Jacek Bielecki, 56, who was struck off by the Law Society five years ago after an investigation into his finances, has not been heard from since Thursday when he used a satellite phone to call his stepdaughter in New York.

Mr Bielecki, originally from Orford, near Woodbridge in Suffolk, was on his yacht, Free Spirit, with his 19-year-old son Jack, his son's American girlfriend, Molly Finn, 21, and a friend, Briton, Richard White, 34.

The US Coastguard called off the search after combing 15,000 square miles of the Atlantic. "Suspending a search is one of the hardest decisions," Rear Admiral David Pekoske, who led the search operation, said.
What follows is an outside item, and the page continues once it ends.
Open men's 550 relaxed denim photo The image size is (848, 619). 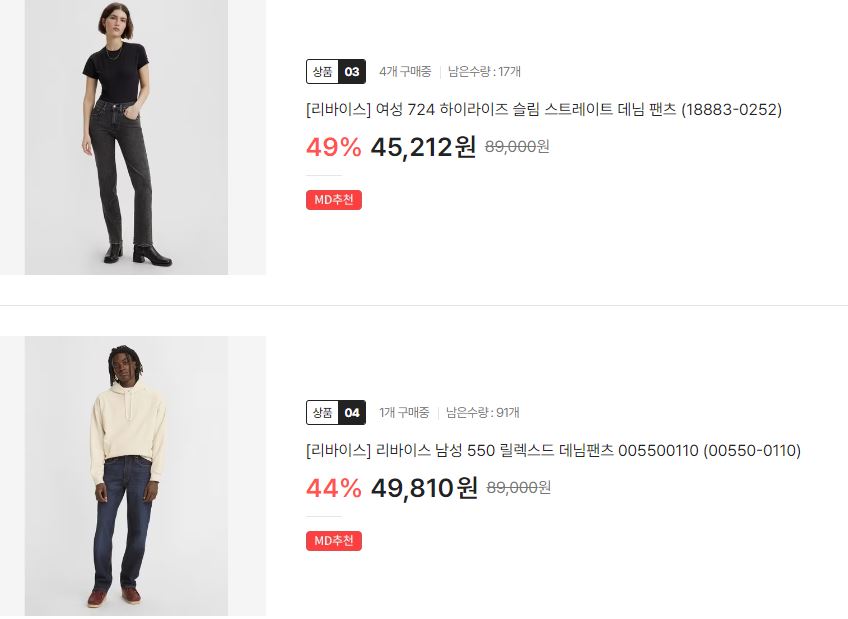(x=132, y=476)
"I understand how difficult it is for family and friends to move forward when a search is suspended without the hoped-for outcome."

The search began after the lawyer sent a distress signal to the US Coastguard from the 41ft yacht. Free Spirit set sail a week ago from Newport, Rhode Island, to Europe when it is thought to have run into tropical storm Alberto. Weather experts said it might have been hit by the remnants of Alberto and faced 115mph winds and 30ft seas.

The yacht's last distress call was made 200 nautical miles south of Halifax, Nova Scotia, and 290 nautical miles east of Chatham, Massachusetts.

However, on Saturday the yacht was still believed to be sending out a distress signal. Rescuers located the signal to within half a mile but thought it may have been submerged.

The ex-lawyer bought Free Spirit several months ago, intending to sail round the world. He emigrated to Newport with his son last year after separating from his wife, Tanya, neighbours said. The couple had lived in the area for 10 years with their three children.

But a report in The Sunday Times yesterday suggested his life may have been a sham. It cited a notice that appeared in a local newspaper declaring Mr Bielecki bankrupt for a second time. He used to practise with a maritime law firm, Hughes Hooker & Co, but was struck off by the Law Society in 2001.

He was declared bankrupt for the first time in the High Court weeks after being struck off by the regulatory body. He had reportedly run up debts of £1.3m.